January 16, 2013–For the past 11 years, Jenny McMillan of Newark, Del., has been running McMillan Books, an online bookstore that primarily stocks used books, CDs and DVDs. What began for McMillan as an eBay hobby in 2001 became a business by 2005, and she left a full-time marketing job to purvey goods with her husband on Amazon and BarnesandNoble.com, in addition to eBay.
It’s a healthy operation, but the nature of the business has often presented the McMillans with sudden chances to purchase rare items and antiquarian books — opportunities that, due to the outlay required, they typically couldn’t afford.
“Without the ready cash, we were not always able to take advantage of these opportunities,” McMillan said.
Last year, they decided it was time to find a way to solve that problem, and get access to the capital they needed to help McMillan Books grow. Enter Kabbage, an online financing company based in Atlanta that provides cash advances to help businesses expand.
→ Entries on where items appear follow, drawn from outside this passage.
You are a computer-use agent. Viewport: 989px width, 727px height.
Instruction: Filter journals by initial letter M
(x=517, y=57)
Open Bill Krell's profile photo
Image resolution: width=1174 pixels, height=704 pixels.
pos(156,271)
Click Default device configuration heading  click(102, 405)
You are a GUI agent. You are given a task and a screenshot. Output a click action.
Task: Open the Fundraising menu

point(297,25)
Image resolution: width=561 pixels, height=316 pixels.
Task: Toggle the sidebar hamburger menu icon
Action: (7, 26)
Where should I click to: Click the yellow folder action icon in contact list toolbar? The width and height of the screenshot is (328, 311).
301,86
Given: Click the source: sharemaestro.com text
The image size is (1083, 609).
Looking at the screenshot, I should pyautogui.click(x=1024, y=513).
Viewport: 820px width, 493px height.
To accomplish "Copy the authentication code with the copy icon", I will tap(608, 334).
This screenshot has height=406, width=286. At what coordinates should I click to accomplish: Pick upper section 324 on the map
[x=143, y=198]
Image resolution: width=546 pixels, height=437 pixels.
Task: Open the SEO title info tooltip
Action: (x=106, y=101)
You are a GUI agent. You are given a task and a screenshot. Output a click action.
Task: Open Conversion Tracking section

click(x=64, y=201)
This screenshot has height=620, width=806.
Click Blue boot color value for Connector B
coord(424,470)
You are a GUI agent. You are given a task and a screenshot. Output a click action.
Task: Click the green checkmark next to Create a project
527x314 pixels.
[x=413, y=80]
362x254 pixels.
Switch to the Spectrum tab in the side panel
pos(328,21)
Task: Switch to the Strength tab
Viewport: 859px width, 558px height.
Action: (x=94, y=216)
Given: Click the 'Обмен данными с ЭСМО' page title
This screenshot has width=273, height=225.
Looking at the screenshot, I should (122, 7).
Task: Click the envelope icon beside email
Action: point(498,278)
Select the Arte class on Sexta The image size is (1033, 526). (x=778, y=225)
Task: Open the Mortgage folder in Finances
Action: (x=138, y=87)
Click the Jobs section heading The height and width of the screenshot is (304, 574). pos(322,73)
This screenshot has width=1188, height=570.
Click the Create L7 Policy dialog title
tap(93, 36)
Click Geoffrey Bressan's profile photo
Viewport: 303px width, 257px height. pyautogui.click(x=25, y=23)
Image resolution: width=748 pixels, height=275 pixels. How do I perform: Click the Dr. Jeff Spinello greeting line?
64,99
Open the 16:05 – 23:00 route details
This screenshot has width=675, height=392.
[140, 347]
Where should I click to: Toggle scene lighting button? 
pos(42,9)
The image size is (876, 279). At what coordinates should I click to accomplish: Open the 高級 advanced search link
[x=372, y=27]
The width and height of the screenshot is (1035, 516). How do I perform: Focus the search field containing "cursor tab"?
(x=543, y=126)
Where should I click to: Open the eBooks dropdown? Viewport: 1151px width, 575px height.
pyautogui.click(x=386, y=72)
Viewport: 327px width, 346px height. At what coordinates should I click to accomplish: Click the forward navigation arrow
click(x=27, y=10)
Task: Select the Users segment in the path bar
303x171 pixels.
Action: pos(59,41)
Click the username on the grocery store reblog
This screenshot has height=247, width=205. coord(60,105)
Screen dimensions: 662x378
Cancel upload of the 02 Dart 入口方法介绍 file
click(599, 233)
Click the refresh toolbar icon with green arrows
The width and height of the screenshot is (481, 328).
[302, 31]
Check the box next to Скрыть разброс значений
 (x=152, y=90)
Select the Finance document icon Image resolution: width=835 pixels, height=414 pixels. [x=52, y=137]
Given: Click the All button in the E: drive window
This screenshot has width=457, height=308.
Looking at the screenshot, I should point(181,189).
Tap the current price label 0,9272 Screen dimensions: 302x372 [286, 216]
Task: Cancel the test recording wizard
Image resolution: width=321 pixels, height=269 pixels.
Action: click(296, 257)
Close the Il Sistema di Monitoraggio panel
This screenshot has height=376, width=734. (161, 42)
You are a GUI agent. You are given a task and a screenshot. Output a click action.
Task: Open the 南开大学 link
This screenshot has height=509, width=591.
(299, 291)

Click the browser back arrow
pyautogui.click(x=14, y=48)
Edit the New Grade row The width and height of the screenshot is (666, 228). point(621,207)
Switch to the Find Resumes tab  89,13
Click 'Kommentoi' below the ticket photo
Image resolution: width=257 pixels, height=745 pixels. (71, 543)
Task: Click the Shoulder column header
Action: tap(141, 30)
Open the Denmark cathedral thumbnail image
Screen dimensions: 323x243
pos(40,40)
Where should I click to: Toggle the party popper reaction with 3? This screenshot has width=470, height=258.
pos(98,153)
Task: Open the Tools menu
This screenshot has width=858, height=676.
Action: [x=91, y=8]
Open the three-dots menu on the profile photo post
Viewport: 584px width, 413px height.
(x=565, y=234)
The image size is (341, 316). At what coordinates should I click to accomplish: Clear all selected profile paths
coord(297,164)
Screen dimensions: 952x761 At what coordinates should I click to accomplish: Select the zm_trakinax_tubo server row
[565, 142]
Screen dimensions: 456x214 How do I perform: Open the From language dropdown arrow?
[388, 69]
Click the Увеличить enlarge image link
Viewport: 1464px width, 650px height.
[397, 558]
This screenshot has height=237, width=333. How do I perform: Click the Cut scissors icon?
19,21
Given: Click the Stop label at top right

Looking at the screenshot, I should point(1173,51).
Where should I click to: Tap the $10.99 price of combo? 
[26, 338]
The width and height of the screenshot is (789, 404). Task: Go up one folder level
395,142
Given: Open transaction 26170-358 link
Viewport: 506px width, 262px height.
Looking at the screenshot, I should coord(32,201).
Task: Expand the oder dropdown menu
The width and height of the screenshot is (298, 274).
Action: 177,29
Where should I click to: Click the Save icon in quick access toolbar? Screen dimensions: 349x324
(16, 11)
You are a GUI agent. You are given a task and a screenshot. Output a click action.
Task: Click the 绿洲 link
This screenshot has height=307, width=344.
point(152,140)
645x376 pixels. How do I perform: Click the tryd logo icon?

Focused on online vendors like the McMillans, Kabbage’s lending criteria judge businesses on based Web-oriented benchmarks.
It’s a sensible lending niche, in an era when traditional loans are increasingly hard to come by from banks.
“In a healthy, competitive financial system, new forms of credit allocating institutions arise to finance promising business when existing financial institutions do not perform this task well,” said professor Ross Levine, the Willis H. Booth Chair in Banking and Finance at Berkeley’s Haas School of Business.